Small Business

How Drop-Shipping Works for Retailers and Manufacturers


Most online and catalog merchants don't stock a full inventory. When a sale rolls in, they have the goods shipped direct from the wholesaler

Retailers are interested in carrying our manufacturing firm's new products, which help infants and toddlers to stand and walk. However, many are asking for drop-shipping, which we worry will increase our costs and sales logistics. Should we require retailers to purchase product at full price and then provide a credit to compensate them and cover their profit after the sale has been finalized and the period for returns has expired? —M.M., Phoenix

Drop-shipping is the delivery system used by most online retailers and other companies that do not have the physical storage facilities to purchase and hold inventory, as traditional brick-and-mortar stores do.

When a customer orders a product online, or from a mail-order catalog, the retailer transmits the order to the manufacturer—or to a third-party fulfillment company. That company then packages, labels, and ships the item directly to the customer.

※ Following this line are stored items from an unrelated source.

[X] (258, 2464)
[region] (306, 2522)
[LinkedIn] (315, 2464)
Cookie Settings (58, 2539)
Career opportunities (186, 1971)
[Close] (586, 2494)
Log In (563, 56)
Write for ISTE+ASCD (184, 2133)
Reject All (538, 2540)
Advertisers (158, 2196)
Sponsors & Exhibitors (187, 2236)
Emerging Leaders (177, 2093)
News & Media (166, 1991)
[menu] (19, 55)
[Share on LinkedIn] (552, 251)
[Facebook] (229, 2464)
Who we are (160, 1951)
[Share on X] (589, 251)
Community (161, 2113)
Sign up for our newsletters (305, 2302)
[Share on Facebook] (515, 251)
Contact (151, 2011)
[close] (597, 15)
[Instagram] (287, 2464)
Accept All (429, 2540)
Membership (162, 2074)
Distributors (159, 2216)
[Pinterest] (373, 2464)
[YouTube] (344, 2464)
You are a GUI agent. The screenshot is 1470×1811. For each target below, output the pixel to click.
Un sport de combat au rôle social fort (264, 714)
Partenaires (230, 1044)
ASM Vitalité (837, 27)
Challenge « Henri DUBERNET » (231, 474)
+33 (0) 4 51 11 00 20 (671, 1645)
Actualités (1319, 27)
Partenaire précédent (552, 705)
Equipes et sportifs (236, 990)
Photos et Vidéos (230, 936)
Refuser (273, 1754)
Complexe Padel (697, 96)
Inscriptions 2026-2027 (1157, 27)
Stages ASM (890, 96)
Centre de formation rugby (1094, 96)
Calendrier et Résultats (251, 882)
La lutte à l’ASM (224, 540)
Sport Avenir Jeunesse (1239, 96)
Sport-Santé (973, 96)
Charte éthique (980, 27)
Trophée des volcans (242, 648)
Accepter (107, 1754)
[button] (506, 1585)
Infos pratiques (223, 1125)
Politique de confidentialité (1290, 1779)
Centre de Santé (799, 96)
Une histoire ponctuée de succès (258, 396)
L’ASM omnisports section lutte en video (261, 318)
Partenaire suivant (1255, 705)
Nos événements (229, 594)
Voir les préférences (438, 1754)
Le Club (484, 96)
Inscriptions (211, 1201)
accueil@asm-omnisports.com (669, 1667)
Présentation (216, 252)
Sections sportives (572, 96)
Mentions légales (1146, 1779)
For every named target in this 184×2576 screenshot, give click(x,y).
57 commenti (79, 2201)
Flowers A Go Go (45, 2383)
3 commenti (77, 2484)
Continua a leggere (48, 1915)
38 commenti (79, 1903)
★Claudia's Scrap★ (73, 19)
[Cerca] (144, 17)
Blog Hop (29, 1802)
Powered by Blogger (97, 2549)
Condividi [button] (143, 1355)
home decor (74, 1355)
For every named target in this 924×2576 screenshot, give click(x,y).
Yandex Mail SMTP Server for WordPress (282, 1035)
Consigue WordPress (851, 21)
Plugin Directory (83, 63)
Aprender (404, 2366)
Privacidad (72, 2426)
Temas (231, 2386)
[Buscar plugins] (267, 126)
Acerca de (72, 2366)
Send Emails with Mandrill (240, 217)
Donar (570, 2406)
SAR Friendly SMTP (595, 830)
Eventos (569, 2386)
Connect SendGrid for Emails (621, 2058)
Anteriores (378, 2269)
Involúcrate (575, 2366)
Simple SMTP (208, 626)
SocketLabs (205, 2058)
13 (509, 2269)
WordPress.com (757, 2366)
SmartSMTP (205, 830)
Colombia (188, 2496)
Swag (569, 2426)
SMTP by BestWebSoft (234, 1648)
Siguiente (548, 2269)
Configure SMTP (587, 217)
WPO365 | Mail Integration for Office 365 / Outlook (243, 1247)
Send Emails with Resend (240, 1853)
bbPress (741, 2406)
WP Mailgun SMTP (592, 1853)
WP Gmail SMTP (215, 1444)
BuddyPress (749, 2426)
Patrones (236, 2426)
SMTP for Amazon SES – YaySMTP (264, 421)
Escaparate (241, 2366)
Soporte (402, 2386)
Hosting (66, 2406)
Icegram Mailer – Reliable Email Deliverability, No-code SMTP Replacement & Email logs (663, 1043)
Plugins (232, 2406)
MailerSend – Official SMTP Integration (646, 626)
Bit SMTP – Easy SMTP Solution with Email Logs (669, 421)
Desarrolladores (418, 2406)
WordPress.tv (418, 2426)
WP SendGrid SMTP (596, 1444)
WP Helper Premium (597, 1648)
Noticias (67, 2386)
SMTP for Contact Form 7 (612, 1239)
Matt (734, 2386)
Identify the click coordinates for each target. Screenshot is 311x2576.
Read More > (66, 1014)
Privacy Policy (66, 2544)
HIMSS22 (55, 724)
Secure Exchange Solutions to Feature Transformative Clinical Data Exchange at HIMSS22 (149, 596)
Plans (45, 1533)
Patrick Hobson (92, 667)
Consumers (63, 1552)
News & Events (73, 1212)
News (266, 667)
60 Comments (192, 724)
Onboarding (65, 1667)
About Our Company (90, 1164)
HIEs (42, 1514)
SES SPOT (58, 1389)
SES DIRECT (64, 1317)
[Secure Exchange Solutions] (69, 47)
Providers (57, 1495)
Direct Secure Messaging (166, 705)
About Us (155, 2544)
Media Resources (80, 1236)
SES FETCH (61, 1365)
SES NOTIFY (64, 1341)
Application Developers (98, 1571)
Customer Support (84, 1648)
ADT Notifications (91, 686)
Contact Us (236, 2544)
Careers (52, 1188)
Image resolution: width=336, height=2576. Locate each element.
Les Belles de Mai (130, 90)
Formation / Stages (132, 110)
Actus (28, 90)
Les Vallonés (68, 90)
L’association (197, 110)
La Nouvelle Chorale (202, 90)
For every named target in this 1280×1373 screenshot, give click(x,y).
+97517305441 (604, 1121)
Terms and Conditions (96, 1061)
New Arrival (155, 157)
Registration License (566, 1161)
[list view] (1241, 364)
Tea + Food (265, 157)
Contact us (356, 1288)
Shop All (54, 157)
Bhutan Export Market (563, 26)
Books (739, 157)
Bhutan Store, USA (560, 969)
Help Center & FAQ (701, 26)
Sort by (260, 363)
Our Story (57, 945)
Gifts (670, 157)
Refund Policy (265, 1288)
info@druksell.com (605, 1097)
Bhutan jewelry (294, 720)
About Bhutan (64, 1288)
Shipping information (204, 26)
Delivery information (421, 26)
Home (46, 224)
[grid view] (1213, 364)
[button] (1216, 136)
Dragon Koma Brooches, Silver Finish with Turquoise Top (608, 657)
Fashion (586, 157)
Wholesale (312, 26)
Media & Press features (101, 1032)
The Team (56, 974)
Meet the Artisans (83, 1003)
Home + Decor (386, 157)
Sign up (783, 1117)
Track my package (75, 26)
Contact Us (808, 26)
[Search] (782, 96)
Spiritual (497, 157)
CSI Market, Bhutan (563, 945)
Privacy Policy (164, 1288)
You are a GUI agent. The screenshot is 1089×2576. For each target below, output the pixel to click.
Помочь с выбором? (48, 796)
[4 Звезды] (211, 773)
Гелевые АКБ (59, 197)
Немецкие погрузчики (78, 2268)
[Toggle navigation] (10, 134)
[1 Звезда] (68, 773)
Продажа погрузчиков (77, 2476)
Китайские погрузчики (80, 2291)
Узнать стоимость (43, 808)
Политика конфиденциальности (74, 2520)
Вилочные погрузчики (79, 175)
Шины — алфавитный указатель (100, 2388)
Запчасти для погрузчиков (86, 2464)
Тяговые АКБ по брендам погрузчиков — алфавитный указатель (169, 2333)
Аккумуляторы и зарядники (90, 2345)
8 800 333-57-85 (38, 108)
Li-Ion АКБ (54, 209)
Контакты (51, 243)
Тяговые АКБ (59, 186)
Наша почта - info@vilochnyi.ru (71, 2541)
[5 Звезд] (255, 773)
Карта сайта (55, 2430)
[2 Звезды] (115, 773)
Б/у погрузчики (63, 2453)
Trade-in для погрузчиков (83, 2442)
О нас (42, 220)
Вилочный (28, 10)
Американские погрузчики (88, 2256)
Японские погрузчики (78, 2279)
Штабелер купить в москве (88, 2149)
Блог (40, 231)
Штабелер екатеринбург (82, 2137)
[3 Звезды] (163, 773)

"The retailer never owns the inventory," explains Stewart Buskirk, vice-president for technology at One World Direct, an order-fulfillment company in Mobridge, S.D. Drop-shipping saves the online retailer or catalog firm in inventory, warehousing, and shipping costs. Buskirk says it is becoming increasingly popular in this economic climate, in which many small companies and startups cannot get financing to purchase inventory.

Wide Range of Merchandise

"Some stores use a mix of drop-shipping and traditional warehousing. A retailer selling baby items knows that 10% to 20% of its items are pretty good sellers, and worth stocking. But it needs to offer a much wider range of merchandise to attract customers. Instead of tying up cash and space to experiment with new product lines, it arranges for drop-shipping with a manufacturer or distributor who has the inventory," Buskirk explains.

Bill Donohue, vice-president of Virginia's Philpott Manufacturing Extension Partnership, which provides business and technical assistance to the state's manufacturers, says drop-shipping allows retailers to refresh their product line offerings without having to dispose of leftovers through distress sales.

"The challenge for you is that you have to manage your inventory levels while still performing as expected by your retailers. You need sufficient working capital to keep the product flowing," he says. Lean manufacturing methods can allow you to produce short product runs economically, but the logistics get more complicated if you are designing your products and then having them produced overseas, he notes.

Providing drop-shipping, or outsourcing it to a freight shipping consolidator, may indeed increase a manufacturer's costs and logistics, but it is probably inevitable, Donohue says. "Even in today's recession, shipments to the home have increased 33% year over year. So my prediction is that the future is bright for those manufacturers who learn to be savvy with business-to-home logistics," he says. For a new company, where getting product out to customers is imperative, drop-shipping encourages retailers to take a chance on your products.

Respect the Retailers' Terms

Your idea of charging full price to retailers and then balancing out their accounts in the future is not a good one, Buskirk says. "Retailers all have different policies on returns and warranties. You want to keep all that at arm's length and let the retailers handle that—not you," he says.

He and Donohue both recommend that you charge retailers on a "cost-plus" basis, meaning your wholesale price plus shipping and handling. The customer chooses her shipping method based on how soon she wants to receive the product, and you add a handling charge for the work you'll do picking, packing, and shipping the item. "If you go to a third-party firm like ours, we pick, pack, and ship on demand for about $1.50 per item," Buskirk says.

You can bill your retail customers as they sell product, set up an automatic debit at the time you ship, or ask for pre-payment from retailers. "The last method is the best from the manufacturers' point of view, but keep the payments small—maybe no more than for a week's sale volume," Buskirk says.

Karen E. Klein is a Los Angeles-based writer who covers entrepreneurship and small-business issues.